Por que a validação de formato importa antes do parse
Um JSON.parse() que falha por sintaxe inválida geralmente
aponta a posição exata do erro, mas em um payload grande (uma resposta
de API complexa, um arquivo de configuração extenso) encontrar
visualmente aquele ponto específico é trabalhoso. Um formatador que
reformata com indentação consistente antes de validar torna o erro
fácil de localizar visualmente — a mesma razão pela qual "formatar e
depois revisar" é mais produtivo do que tentar ler JSON minificado
numa única linha para achar um erro de sintaxe.
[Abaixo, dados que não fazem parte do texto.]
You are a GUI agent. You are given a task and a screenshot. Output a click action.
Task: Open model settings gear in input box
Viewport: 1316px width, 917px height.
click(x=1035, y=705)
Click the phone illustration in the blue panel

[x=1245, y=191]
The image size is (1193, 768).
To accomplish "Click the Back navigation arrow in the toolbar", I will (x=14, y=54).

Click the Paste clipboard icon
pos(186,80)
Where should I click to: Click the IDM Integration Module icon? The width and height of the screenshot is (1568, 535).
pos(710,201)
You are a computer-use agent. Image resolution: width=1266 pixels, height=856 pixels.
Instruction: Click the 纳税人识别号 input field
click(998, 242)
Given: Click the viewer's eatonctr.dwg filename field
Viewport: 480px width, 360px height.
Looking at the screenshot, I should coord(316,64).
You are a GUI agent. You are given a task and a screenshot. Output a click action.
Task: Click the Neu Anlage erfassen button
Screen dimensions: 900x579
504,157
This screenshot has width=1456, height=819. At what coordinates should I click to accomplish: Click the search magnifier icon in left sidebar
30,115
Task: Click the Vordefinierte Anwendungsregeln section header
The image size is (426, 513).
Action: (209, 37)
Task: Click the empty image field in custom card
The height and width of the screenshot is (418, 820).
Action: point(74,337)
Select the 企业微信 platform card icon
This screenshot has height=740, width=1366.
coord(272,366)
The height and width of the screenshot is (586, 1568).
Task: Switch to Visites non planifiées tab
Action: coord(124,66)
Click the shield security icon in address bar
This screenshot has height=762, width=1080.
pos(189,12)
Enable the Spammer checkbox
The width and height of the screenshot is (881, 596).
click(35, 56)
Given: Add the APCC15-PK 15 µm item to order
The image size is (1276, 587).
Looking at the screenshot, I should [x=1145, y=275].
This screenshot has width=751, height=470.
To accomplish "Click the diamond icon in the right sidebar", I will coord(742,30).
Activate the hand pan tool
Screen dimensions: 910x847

Minificar não é o oposto de formatar, é um objetivo diferente
Minificar JSON (remover todo espaço em branco desnecessário) reduz o
tamanho do payload transmitido — relevante para APIs de alto volume ou
payloads que trafegam por conexões com latência ou banda limitada — mas
não altera a estrutura de dados em nenhum aspecto semântico: um
JSON.parse() produz exatamente o mesmo objeto a partir da
versão formatada e da minificada. São duas representações textuais do
mesmo dado, cada uma otimizada para um objetivo diferente: legibilidade
humana versus tamanho de transmissão.